Dataset rows:
▶

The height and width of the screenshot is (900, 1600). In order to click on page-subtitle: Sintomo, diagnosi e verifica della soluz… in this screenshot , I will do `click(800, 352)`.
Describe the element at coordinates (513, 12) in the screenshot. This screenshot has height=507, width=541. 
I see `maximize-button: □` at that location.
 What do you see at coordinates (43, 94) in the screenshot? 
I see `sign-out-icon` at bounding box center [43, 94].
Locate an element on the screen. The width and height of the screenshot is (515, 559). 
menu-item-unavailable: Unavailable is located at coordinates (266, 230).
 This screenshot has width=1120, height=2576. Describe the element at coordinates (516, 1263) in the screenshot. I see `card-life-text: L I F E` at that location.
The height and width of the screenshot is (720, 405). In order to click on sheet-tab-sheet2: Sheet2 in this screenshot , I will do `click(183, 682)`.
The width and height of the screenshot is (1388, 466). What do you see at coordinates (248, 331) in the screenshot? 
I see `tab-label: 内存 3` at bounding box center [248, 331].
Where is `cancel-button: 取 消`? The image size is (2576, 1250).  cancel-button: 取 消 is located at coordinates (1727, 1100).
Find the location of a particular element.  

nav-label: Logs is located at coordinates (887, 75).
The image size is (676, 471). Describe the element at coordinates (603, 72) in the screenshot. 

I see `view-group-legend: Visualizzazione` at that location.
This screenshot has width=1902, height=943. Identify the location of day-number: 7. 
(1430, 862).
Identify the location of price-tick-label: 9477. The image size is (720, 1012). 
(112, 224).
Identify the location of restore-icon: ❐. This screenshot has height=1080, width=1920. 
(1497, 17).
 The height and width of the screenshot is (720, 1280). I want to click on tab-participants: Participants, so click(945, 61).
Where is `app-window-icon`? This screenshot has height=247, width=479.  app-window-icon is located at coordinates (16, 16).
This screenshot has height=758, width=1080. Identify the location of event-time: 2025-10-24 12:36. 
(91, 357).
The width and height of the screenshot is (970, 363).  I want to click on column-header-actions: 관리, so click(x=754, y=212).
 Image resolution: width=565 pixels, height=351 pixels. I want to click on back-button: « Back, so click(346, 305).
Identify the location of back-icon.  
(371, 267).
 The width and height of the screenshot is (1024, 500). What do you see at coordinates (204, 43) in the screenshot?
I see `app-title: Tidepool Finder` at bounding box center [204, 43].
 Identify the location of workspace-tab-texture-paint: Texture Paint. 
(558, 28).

◀

Instructions for the task ::
Print the rows from the line with "Identify the location of workspace-tab-texture-paint: Texture" through the end of the rows exactly as they appear, both ends included.

Response to the task ::
 Identify the location of workspace-tab-texture-paint: Texture Paint. 
(558, 28).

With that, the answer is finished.